Up at 1 in the afternoon. Actually awake at 1, up at 3. I felt so tired last night I didn't practice shakuhachi at all, did 30 deep breaths on the Voldyne, and watched a bunch of stuff about Buddhism.
Awake now and there's a neat thing on the radio about a British lady whose husband got a plum job in Denmark so she got a crash course in being a Dane. Society in Denmark is very different from life in the Anglosphere, and she gradually got much happier than she was in Britain. People have health care and education taken care of, sick leave, bragging on oneself is discouraged, etc. It's a lot like Japanese society or the "local" society I grew up in in Hawaii.

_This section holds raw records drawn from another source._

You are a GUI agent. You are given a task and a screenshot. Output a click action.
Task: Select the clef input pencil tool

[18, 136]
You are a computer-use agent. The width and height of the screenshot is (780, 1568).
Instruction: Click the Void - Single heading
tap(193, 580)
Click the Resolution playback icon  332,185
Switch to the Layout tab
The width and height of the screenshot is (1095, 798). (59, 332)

She mentions how she changed, not locking her car or house obsessively like one must in the Anglosphere; she's not worried some stranger might rob her to put food on their table etc.
Compare and contract my moving from Hawaii to the mainland. Suddenly there was this far, of robbers, of "Mexicans", of earthquakes, yadda yadda. There was a homeless guy who'd live in my apartment complex with his mother, I think, who'd died and he had nowhere to go. He was considered dangerous but he was just hanging around what had been his home for years. Fear, fear, fear. Plus everything cost at least 2X what it did in Hawaii so now there was added the fear of losing my job, which paid about 2X minimum wage so while I barely made it on my pay, if I lost my job any job I got to replace it would pay me enough to be homeless and lose that job, too. In Hawaii I was saving up money.

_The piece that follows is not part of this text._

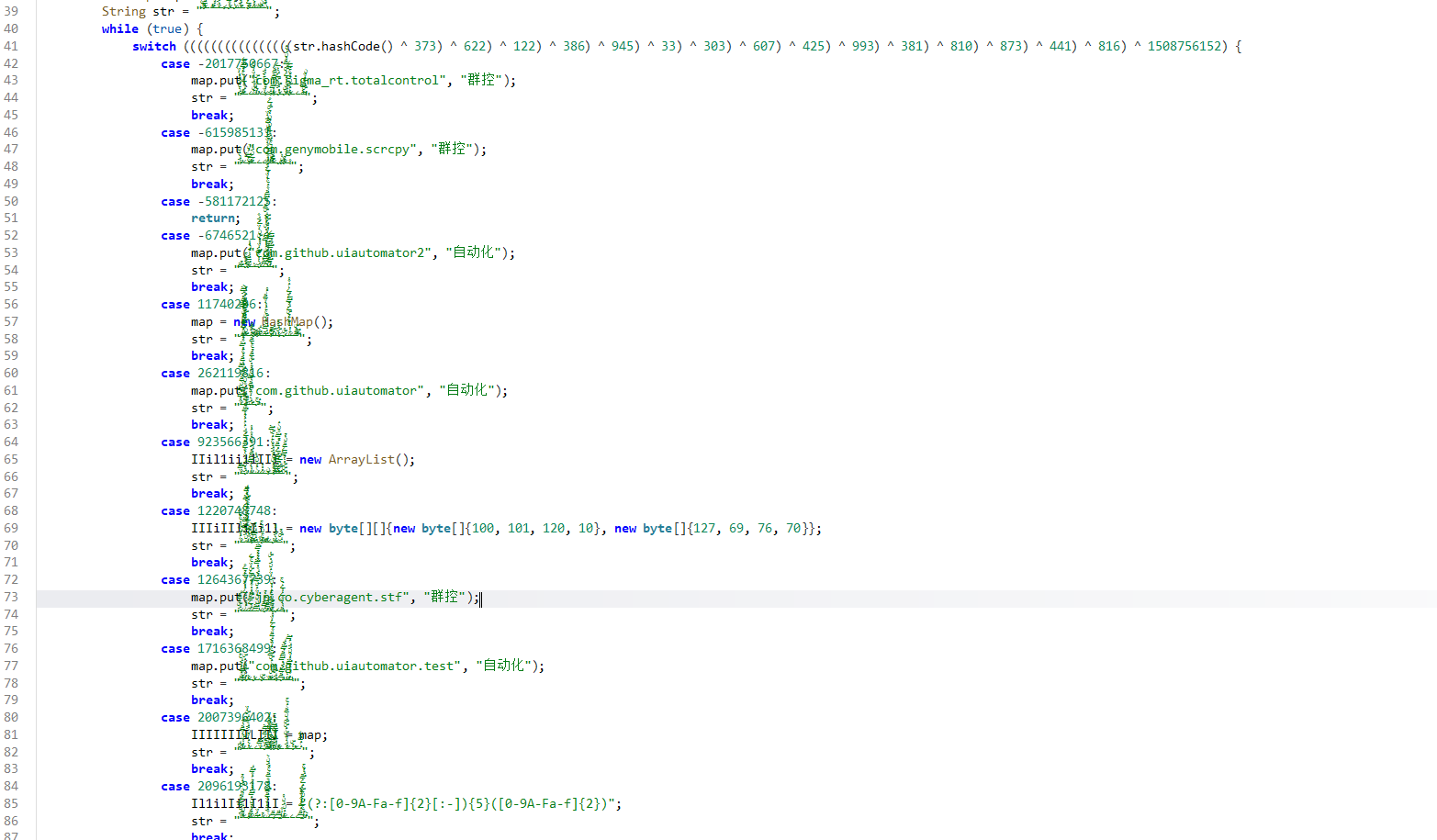Click the while keyword on line 40

pos(119,28)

I was not happy in Hawaii because I didn't have the perspective I have now. I needed to come to the mainland to get that perspective. A lot of Buddhist "house cleaning" needed to be done and still needs to be done.

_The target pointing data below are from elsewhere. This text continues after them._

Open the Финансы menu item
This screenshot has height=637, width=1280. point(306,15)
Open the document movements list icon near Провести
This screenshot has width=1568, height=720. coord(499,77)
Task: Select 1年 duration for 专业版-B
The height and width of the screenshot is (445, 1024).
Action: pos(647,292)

I remember when I was very young, we went to the house of a family we were friends with, and one of the kids, about my age so around 5, showed me a little notebook where they'd drawn a little circle in pencil for each day. The idea of being conscientious enough to draw that little circle each day greatly impressed me and I felt an intense envy. I wanted that little notebook very badly. Of course the kid wouldn't give it to me, and no amount of fussing changed that.
Later I would feel envious of other kids for various things and there were things I would want very much, and caused myself a lot of suffering because of this. For instance, the Sears catalog had a bicycle called a "Screamer". I was really big on bicycles that looked like motorcycles, and the Screamer went the furthest toward this, its frame even being similar to a classic Norton "featherbed" frame. However many hints I dropped I never got that particular death trap as my mom's policy was Schwinn or nothing.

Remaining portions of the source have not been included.